Les partenaires sociaux considèrent que l'aménagement du temps de travail constitue un moyen approprié permettant aux organismes de la branche de l'aide à domicile :
- de contribuer au maintien et au développement de l'emploi, en veillant à sa pérennité ;
- d'organiser le temps de travail pour améliorer les conditions de travail des salariés et assurer une aide à domicile de qualité ;
- de faire face à la fluctuation des demandes et des prises en charge.
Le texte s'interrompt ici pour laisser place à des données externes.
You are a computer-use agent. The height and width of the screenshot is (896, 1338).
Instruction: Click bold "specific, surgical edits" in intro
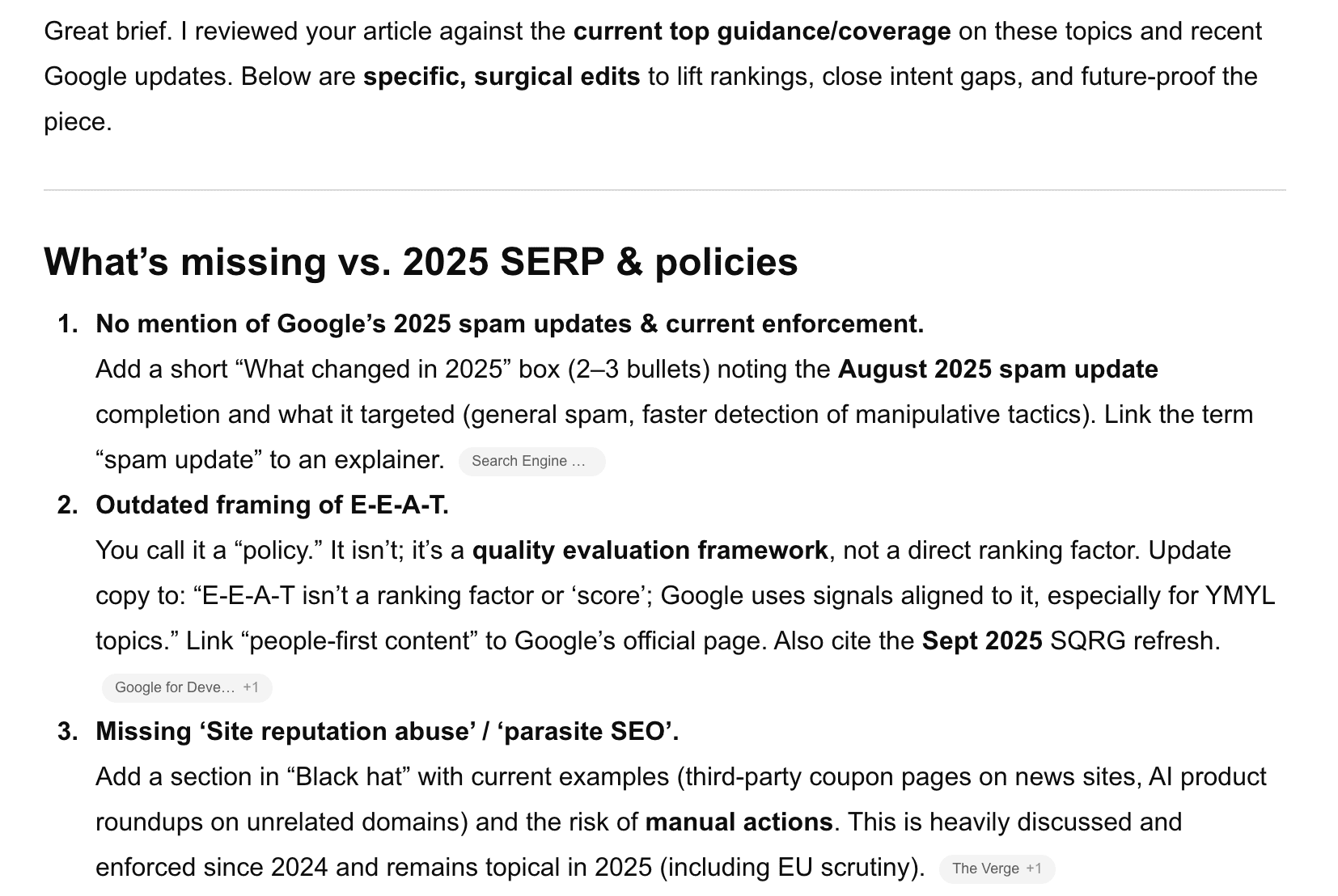coord(502,77)
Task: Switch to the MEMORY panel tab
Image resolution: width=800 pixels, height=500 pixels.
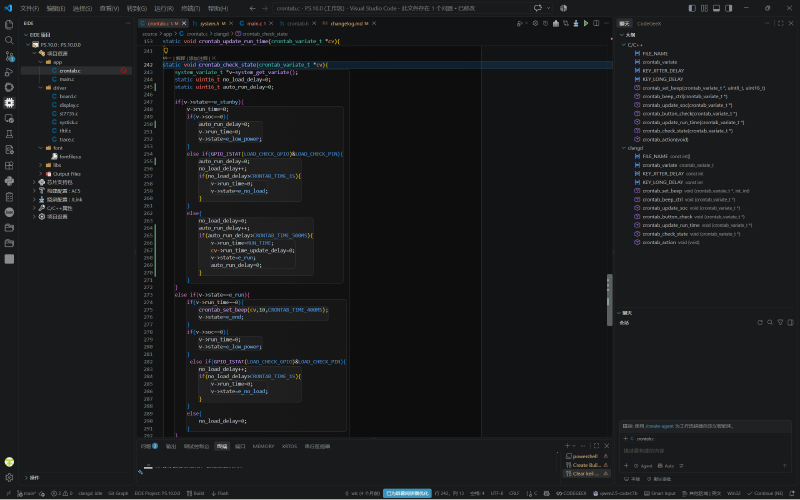Action: (263, 446)
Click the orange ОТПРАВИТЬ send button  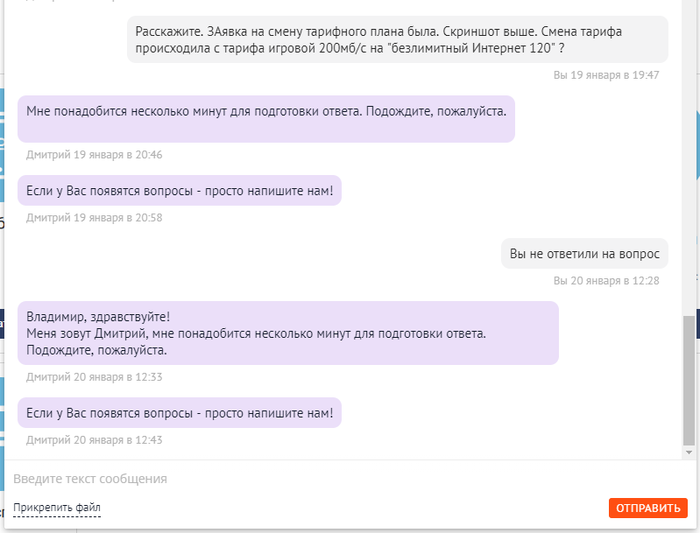pyautogui.click(x=648, y=508)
En conséquence, les partenaires sociaux sont convenus d'élaborer et de mettre en oeuvre un accord sur l'organisation du travail qui règle les conditions relatives :
- à la modulation du temps plein ;
- à la modulation du temps partiel.
Le présent accord vient en complément des dispositions prévues par les accords de la branche de l'aide à domicile sur l'organisation et sur la réduction du temps de travail du 19 avril 1993, du 31 octobre 1997 et du 6 juillet 2000.
Le présent accord collectif s'applique aux rapports entre employeurs et salariés, sur le territoire national, y compris les DOM-*TOM* (1), entrant dans le champ d'application défini ci-après.
- 85-3-J ;
- 85-3-K ;
- 85-1-G,
à l'exception de ceux qui appliquent à titre obligatoire un autre accord étendu, et à l'exception :
- des SSIAD de la Croix-Rouge française ;
- des associations et organismes employeurs dont l'activité principale est le service de soins infirmiers à domicile, adhérents de la FEHAP ;
- des organismes employeurs dont l'activité principale est le SESSAD et le SAMSAH, ou le service de tutelle et adhérents aux syndicats employeurs signataires de la convention collective nationale de travail du 15 mars 1966.
Il est précisé que le code NAF " APE " (activité principale exercée), attribué par l'INSEE à l'employeur, et que celui-ci est tenu de mentionner sur le bulletin de paie en vertu de l'article R. 143-2 du code du travail, constitue une présomption d'application du présent accord.
En cas de contestation sur son application, il incombe à l'employeur de justifier qu'il n'entre pas dans le présent champ d'application en raison de l'activité principale qu'il exerce.
Les employeurs adhérents d'une fédération, d'une union, ou d'une organisation entrant dans le champ d'application du présent accord, mais qui n'exercent pas, à titre principal, les activités relevant de ce champ, pourront, s'ils ne sont pas couverts par un autre texte conventionnel étendu, appliquer à titre volontaire les dispositions du présent accord collectif.
(1) Mot exclu de l'extension comme étant contraire aux dispositions du troisième alinéa de l'article L. 132-5 du code du travail selon lesquelles les conventions et accords collectifs dont le champ d'application est national précisent si celui-ci comprend les départements d'outre-mer et Saint-Pierre-et-Miquelon (arrêté du 18 décembre 2006, art. 1er).
2.1. Salariés concernés :
Tout salarié à temps plein ou temps partiel, et quelle que soit sa catérogie, peut être amené à travailler dans le cadre de la modulation.
2.2. Contrat à durée déterminée :
Les dispositions du présent accord s'appliquent aux salariés sous contrat à durée déterminée d'une durée minimale de 1 an. Leur contrat doit préciser les conditions et les modalités de la modulation.
2.3. Travail temporaire :
Les dispositions du présent accord ne s'appliquent pas aux salariés en contrat de travail temporaire.
La rémunération mensuelle des salariés concernés par le temps modulé est calculée sur la base de l'horaire mensuel moyen rémunéré stipulée au contrat, indépendamment de l'horaire réellement accompli.
La rémunération des salariés à temps partiel est proportionnelle à celle d'un salarié qui, à qualification et ancienneté égales, occupe un emploi à temps complet.
Les congés et absences rémunérés de toute nature sont payés sur la base du salaire mensuel lissé.
Les absences donnant lieu à récupération (au titre de l'article L. 212-2-2 du code du travail) doivent être décomptées en fonction de la durée de travail que le salarié devait effectuer.